Federal Judge Rules Terror Watchlist Violates Constitution By Mairead McArdle
A federal judge ruled Wednesday that a government terror watchlist that prevents flagged individuals from flying violated the Constitution.
The No Fly List of “known or suspected terrorists,” which includes over 1 million individuals, violates the constitutional rights of those placed on it, U.S. District Judge Anthony Trenga ruled.
Twenty-three Muslim U.S. citizens, backed by the Council on American-Islamic Relations (CAIR), had sued, claiming they faced “a range of adverse consequences without a constitutionally adequate remedy” as a result of being placed on the list.
The plaintiffs “have constitutionally protected liberty interests that are implicated by their inclusion” on the watchlist, Trenga wrote, adding that the Department of Homeland Security process through which an individual could challenge their inclusion on the list “is not constitutionally adequate to protect those liberty interests.”
“There is no evidence, or contention, that any of these plaintiffs satisfy the definition of a known terrorist,” Trenga said, adding that the behavior qualifying someone as a “suspected terrorist” is too broad.

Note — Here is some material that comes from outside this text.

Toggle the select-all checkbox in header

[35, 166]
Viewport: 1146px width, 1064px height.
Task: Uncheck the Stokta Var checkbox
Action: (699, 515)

“CAIR has a half-dozen other watchlist cases pending in federal courts across the country, and this opinion will pave the wave for our continued victories,” CAIR national litigation director Lena Masri said in a statement. “Today’s opinion is a victory for the more than one hundred American Muslims we represent and for the thousands of American Muslims who are currently stigmatized by the watchlist.”